WILLIAMS, Ariz. - The News recently sat down with Williams Unified School District Superintendent Rachel Savage to find out what a typical day looks like.
How long have you been the superintendent at Williams Unified School District?
I have been the superintendent for one and a half years. Prior to that I served as principal at the Elementary-Middle School for three years. Previously to that, I was an administrative intern at a high school in Dubuque, Iowa.
What made you decide to go into education?
It was the only thing I ever wanted to be as a child. I had a really positive school experience, and I saw how powerful teachers can be in the life of kids and I thought it would be a really fulfilling career.
What's a typical day like?
A typical day as a school administrator is different every single day. There are positives and challenges that pop up all day long. My main focus is to support the students and to support the staff and to support the parents. Sometimes I meet with the principals, sometimes I visit a classroom, sometimes I will pitch in where needed, substitute for a class, supervise a lunchroom, whatever needs to be done.
So it's really different every day. It's multifaceted, that is what I think is the most interesting and exciting thing about the job. But overall the most important thing is to have the capacity to affect positive change for the school district. As a teacher you see things that are working and are not working, as a principal you see things that are working and not working and it's important to me that this district be successful. So my job is to do whatever it takes for that to happen.

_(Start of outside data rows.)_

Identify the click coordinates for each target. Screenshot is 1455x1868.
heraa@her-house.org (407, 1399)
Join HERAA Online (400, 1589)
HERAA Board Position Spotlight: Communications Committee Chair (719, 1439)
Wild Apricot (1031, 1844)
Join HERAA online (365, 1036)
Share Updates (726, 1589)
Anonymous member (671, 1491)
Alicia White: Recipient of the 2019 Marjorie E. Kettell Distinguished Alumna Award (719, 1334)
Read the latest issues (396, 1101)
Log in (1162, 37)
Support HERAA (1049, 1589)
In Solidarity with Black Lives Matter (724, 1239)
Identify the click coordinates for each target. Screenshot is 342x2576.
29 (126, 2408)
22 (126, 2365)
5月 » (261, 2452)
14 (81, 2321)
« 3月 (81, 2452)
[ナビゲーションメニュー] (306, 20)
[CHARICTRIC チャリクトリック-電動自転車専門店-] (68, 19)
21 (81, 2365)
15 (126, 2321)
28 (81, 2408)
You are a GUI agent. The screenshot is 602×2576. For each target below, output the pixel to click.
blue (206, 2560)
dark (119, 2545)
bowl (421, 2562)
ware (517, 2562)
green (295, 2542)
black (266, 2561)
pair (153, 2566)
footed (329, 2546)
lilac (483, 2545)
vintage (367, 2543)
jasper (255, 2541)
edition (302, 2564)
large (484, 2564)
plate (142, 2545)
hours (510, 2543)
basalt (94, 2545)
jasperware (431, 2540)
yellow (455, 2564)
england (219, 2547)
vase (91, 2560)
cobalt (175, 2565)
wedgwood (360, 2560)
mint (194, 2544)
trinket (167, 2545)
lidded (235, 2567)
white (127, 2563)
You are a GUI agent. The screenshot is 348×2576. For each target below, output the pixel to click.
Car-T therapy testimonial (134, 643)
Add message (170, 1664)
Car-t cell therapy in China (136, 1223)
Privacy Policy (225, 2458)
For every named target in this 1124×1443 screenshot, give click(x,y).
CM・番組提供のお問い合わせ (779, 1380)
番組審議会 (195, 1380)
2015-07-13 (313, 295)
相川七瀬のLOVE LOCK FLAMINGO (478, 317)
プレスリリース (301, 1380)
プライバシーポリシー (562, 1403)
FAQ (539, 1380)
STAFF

What's the best part of your job?
The best part of my job is being with the students. I make an effort to visit each school every day. That is my goal, it does not always happen. But I really make an effort to be in the classroom, to walk up and down the hallways, to visit with teachers, to participate in the events that are happening at the school. To me, it's very easy to get wrapped up in the political part of the job, the challenges happening at the state level with Common Core and teacher evaluation and school district funding and all of that. But the most important thing that's happening is the students' learning in the classroom. So my best part of the day is being with the kids.
What is the most challenging part of your job?
The challenges are not always being able to have the resources to do the job effectively, not having additional support staff to help us with our mission and our goals. Obviously, whenever something negative happens to a student or a teacher we want to be there to assist in any way that we can and sometimes that can be a difficult task. Kids come to school with a lot of different learning barriers, and it is a very strategic game to figure out exactly what each child needs and what we can do with our limited financial resource and human resource to help that child be successful and to help every child grow no matter where they are in their learning process.
What are your goals for the district?
We definitely always have the goal of raising student achievement. We are relentlessly searching for ways to help us become an A district. We teetered on the B range for a while and I feel like we have all the potential in the world to become an A or a B district. It takes time for systems-wide change and for professional development to take effect and for other types of student interventions to take effect, but I believe we have the potential to see high academic success.
I have the goal of ensuring that all students graduate ready for post-secondary education or ready for the military or ready for a job or a career, whatever suits them best.
We have the goal of making sure that these kids grow up to become contributing members of their community so that they understand the value of community service and the value of education and getting them where they need to be so they can be productive in their communities.
We have the goal of keeping kids safe at school.
What are some of your highlights from your time as superintendent?
The most important accomplishment last year was the community support for our override. It allowed us to not have to cut programs and not have to cut positions. And from the community's standpoint we see this as an opportunity to gain trust and confidence in our ability to do our job.
The second accomplishment would be in the School Facilities Board emergency funds project that we were awarded. It was $2.5 million to fund an emergency facility improvement project that lasted over two academic years. And it was a tremendous challenge to navigate that construction under normal regular operations but that was a tremendous accomplishment for this district and for the community to upgrade the safety of the facility exponentially with regard to the ceiling and the roof of the Elementary-Middle School as well as the High School gym. That emergency state funding completely eliminated the burden from the taxpayers of this community to keep the facilities safe for our students and staff.
And finally we are doing our best to increase the academic rigor of our programs at both the K-8 school as well as the high school. We are adding more dual credit programs, we are adding more career and technical programs, and we have adopted the Common Core curriculum, which brings higher standards and a new level of rigor for our students.
Anything you want to add?
I just want to really express gratitude to the community of Williams for the support of the schools. We continue to strive for excellence, continue to find ways to meet the needs of the community, and input and suggestion is always welcome. Please stop by or call, I'd be happy to hear from you.